(Items listed in a dataset)

+===+

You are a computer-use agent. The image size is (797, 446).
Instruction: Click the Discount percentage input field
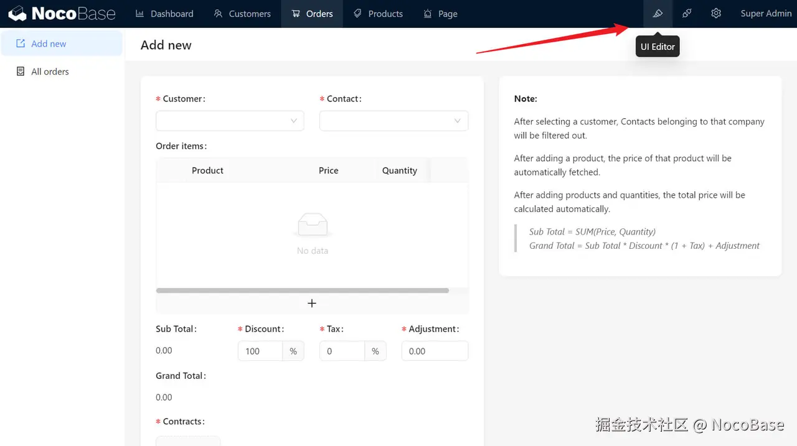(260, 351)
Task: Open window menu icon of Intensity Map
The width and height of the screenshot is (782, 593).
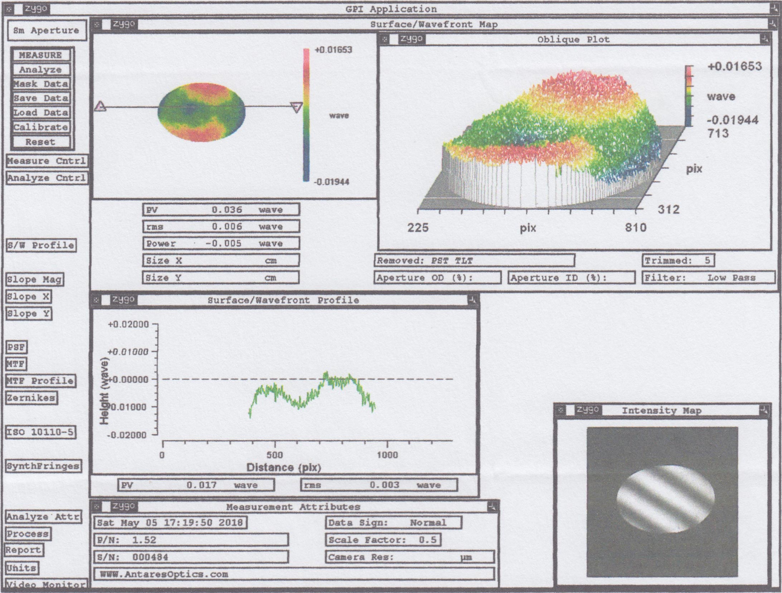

+===+

What is asked
Retype all of the lines above word for word, leaving the pictures out of your answer.

Full answer
You are a computer-use agent. The image size is (797, 446).
Instruction: Click the Discount percentage input field
(260, 351)
Task: Open window menu icon of Intensity Map
The width and height of the screenshot is (782, 593).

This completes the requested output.